--- Requirement 1 ---
Answer these questions from the article on Neustadt, Ontario:
(a) Which magazine named Neustadt one of Canada's ten prettiest villages, and in which edition?
(b) How many acres did David Winkler purchase from the government?
(c) Until what year did Winkler serve as postmaster?
--- Requirement 2 ---
Copy the article on Neustadt, Ontario word for word, everything from "Population (2016)" down to "in Country Living.".
--- Requirement 3 ---
Write what comes next in the article on Neustadt, Ontario, picking up after its final sentence.

--- Document excerpt ---
※

- The village sign as of 2008
- Interactive map of Neustadt
- Coordinates: 44°05′N 81°00′W﻿ / ﻿44.08°N 81°W
- Country: Canada
- Province: Ontario
- County: Grey
- Township: West Grey
- Established: 1856

Population (2016)
- • Total: 517
- Time zone: UTC-5 (EST)
- • Summer (DST): UTC-4 (EDT)
- Forward sortation area: N
- Area codes: 519 and 226

= Neustadt, Ontario =

Neustadt is a community in the municipality of West Grey in Grey County in southern Ontario, Canada. The village is located south of Hanover on Grey Road 10 and north of Guelph, Ontario, and Kitchener, Ontario. Neustadt is a rural Ontario village with German roots and a village history associated with farming culture. In their April 2000 edition, Harrowsmith Magazine named Neustadt one of Canada's ten prettiest villages as evidenced by the historic 19th century Victorian farmhouses highlighting Gothic Revival architecture. Neustadt has also been featured in Country Living.

==History==
The village's name, Neustadt, is of German origin (/de/) and it translates to “new town”. It was founded in 1856 by David Winkler, a settler from Germany. He purchased 400 acres from the government, laid out the town-site, dammed Meux Creek and completed a sawmill. A flour mill and grist mill were also erected near the dam the following year. Many other German-speaking settlers began arriving immediately.

David Winkler also became the founder of many other institutions. He opened the first post office in 1857, and acted as postmaster, a position he held until 1878. Later he became a Justice of the Peace and eventually, Reeve of Normanby Township. In 1870, Winkler lost a leg in a runaway horse accident and died seven years later.

※

--- Stored records ---
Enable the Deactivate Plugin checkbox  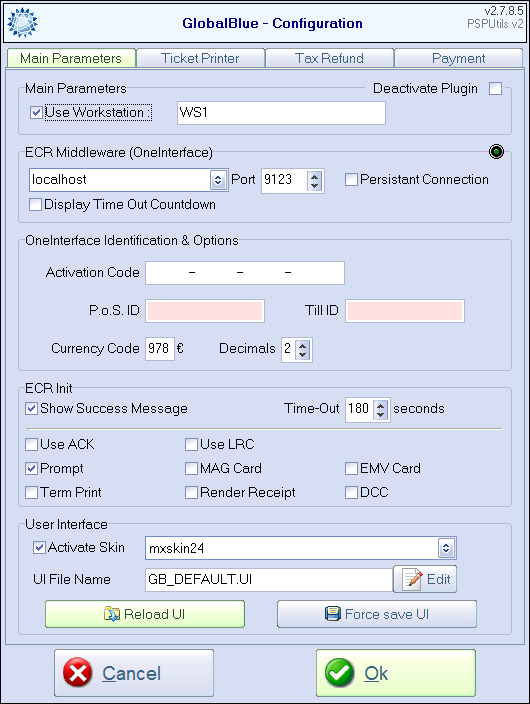coord(495,88)

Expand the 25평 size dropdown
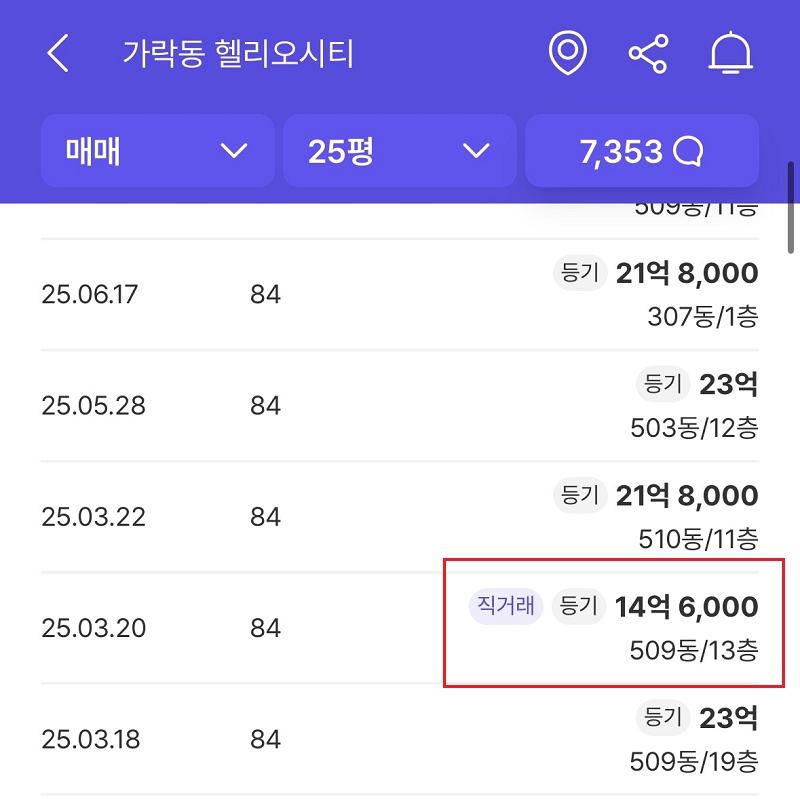[x=399, y=151]
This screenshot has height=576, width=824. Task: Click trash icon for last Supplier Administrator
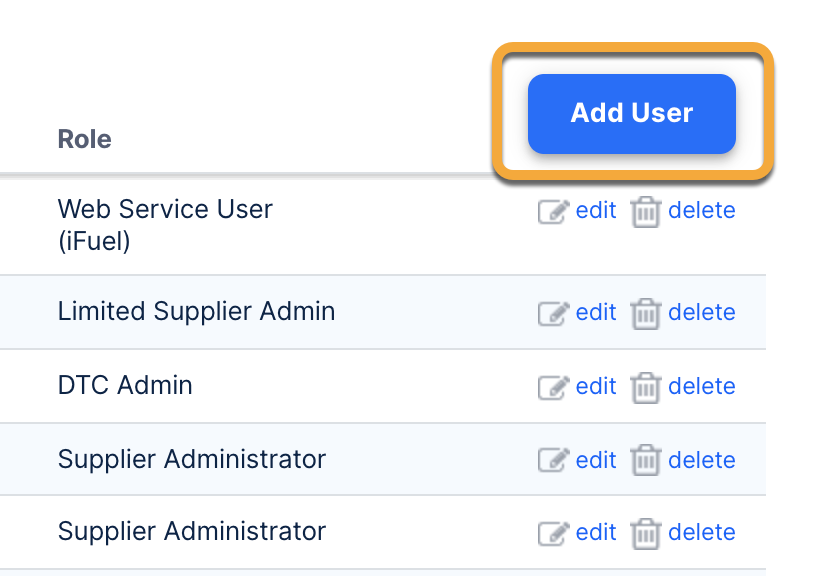[646, 533]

※

--- Response area 1 ---
(a) Harrowsmith Magazine, in its April 2000 edition.
(b) 400 acres.
(c) 1878.

--- Response area 2 ---
Population (2016)
- • Total: 517
- Time zone: UTC-5 (EST)
- • Summer (DST): UTC-4 (EDT)
- Forward sortation area: N
- Area codes: 519 and 226

= Neustadt, Ontario =

Neustadt is a community in the municipality of West Grey in Grey County in southern Ontario, Canada. The village is located south of Hanover on Grey Road 10 and north of Guelph, Ontario, and Kitchener, Ontario. Neustadt is a rural Ontario village with German roots and a village history associated with farming culture. In their April 2000 edition, Harrowsmith Magazine named Neustadt one of Canada's ten prettiest villages as evidenced by the historic 19th century Victorian farmhouses highlighting Gothic Revival architecture. Neustadt has also been featured in Country Living.

--- Response area 3 ---
 By 1901 the population was 466 and the village was firmly established as an agricultural service centre.

John Weinert, a saddle maker from Prussia, moved into Neustadt in 1859 and proceeded to establish a tannery on the north side of William Street. By 1861, he had added a boot and shoe factory and soon was supplying footwear to the settlers. As craftsman flocked to the area, Neustadt soon attracted one Henry Huether, a German immigrant from Baden, Germany. Huether first constructed a wooden frame Brewery until a fire in 1859 destroyed it. The brewery was reconstructed in fieldstone and reopened in 1869. At that time, the population was 500, primarily German-speaking.

The brewery continued to be open and successful until 1916 when it became a creamery. For many years it remained empty, being used by several community groups as variously a dance hall and farmer's market, until 1997 when it was reopened as Neustadt Springs Brewery; which currently brews ten brands of beer.

In the early 1880s, the village saw its peak of development. The opening of a modern school and several new churches, businesses, and industries led to a growth in population. Years later, small businesses, farm equipment dealer, creameries, woolen mills, egg grading stations, some stores and later banks began to vanish. Each closure was critical to the village. Fewer attractions meant fewer visitors; the economy and population soon began to decline. John Diefenbaker, who would later become Prime Minister, was born here in 1895, but his family moved away in 1903.

In 2000, the Village of Neustadt with the Townships of Bentinck, Glenelg and Normanby agreed to form the Municipality of West Grey.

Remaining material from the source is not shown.